The funny thing about that is, I am a rich woman. Not in a monetary way, but I am richer in the strength of who I am. I've been forced to live my life with loneliness, hardships, and pain. What if I had not experienced these things? Where would I be now? Who would I be? He has bigger and better plans for me. I am in the midst of fulfilling commitments and I know He will keep His promises to me. I will serve others, and be happy with whatever circumstances come my way.
I have had to learn to challenge my thinking and to lean on a positive environment of people. I'm trying to learn how to balance my life. Work, family, Nerium, Mayo Clinic, friends, personal development, and daily intentional goals have helped me to keep focused on what is most important. I've had to be brave in circumstances where others don't understand or actually don't have the capacity to understand what this past year has done for me. Just when I thought I could never look myself in the mirror again, I became brave I let it define and refine me. I learned that my face is not who I am. I can't say I have fully embraced the idea of a partially paralyzed face.
A year ago I read a book that changed my life and added value to who I am, I will forever be grateful for having the knowledge before I read it, that I am a beloved woman of God. If not for having that testimony I probably would not have been able to make effective choices,. I've learned your thoughts either serve your growth or serve your decline. It's been proven we make an average of 90,000 thoughts every day. I've always been a journal writer, and a reader and I love good uplifting Christian music so when I read The Slight Edge by Jeff Olson, I was like a sponge. I can attest to the power of words but as a child words were usually to my detriment. The Slight Edge convinced and reconfirmed to me I have been led and whispered to by the spirit all these years, I'm exactly where I am supposed to be in my life.
Humility is a word I probably would have never used to describe myself 6 years ago. I'm progressing by studying everything I can get my hands on. While studying I often think of all the people who have touched my life. Who I think are a true example of humility. Not one of these people knows they are humble, isn't that interesting? It is who they are, an attribute they have mastered without knowing they have. Some of these people have had devastating events happen in their lives and learned to control their thoughts and actions to mirror match a Christlike attitude. Others seem to not have had any apparent significant trials in their lives. They surround themselves or have been surrounded by proactive people who have built them up, and showed them compassion and unconditional love. The attribute of Humility is such a blessing, and not easy to accomplish.
During my reading of the Slight Edge and studying scriptures, I am finally able to say I believe in the power of the brain and how our thoughts, positive or negative can affect everything. I made the choice to look at myself in the mirror every day and say "You will smile someday" It's been over a year, and I've had 3 doctors tell me I will never smile again, I will never have facial movement on the right side of my face. I'm glad to report not all doctors are in charge of the outcome of a positive mental attitude. Dr. Lettieri told me I would smile again.
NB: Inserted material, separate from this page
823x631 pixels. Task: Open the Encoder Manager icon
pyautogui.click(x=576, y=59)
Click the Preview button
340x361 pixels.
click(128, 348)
He has encouraged me to continue to work that muscle. Every morning for a year I tell myself over and over again "I will smile again" and then I tell my brain to tell my mouth to move. Dr. Lettieri has never given up on me, he has never said "You Can't or you Won't" It sometimes requires a surgical procedure but I am slowly but surely starting to tell my brain to simultaneously smile when I tell it to. It's working, I am reaping the rewards of my daily affirmations. It's a slight smile, but what's more important is realizing, just like reading from a good book every day, kneeling to pray every day, having faith all things I've done all my life are things I have mastered by doing them receptively. Those things are a part of who I am, If I stopped doing those things it would be like not brushing my teeth every day, eventually they would rot. It really has been such a slight change, but adding it to my daily routine has strengthened not only my brain and facial muscle but also led me to believe an arrow could be shot at me and I could repel it.
I am endeared to Dr. Lettieri, and to Heather Lucas. She has seen me through so much. I miss Dr. Kreymerman and wish he was here to see my progress. Dr. Lettieri has now been renamed as my "smile doctor."
He said I would, I said I could and I am making progress. I am beginning to dream again, to have hope for my future. Prayer is the greatest miracle in my life when burdens have weighed me down, prayer from so many people has helped me to believe in myself again. Putting my faith in Him I believe I have even greater miracles to come. He could take away all of this but His plan is perfect in every way. These trials are refining me into the woman I've always dreamed of being.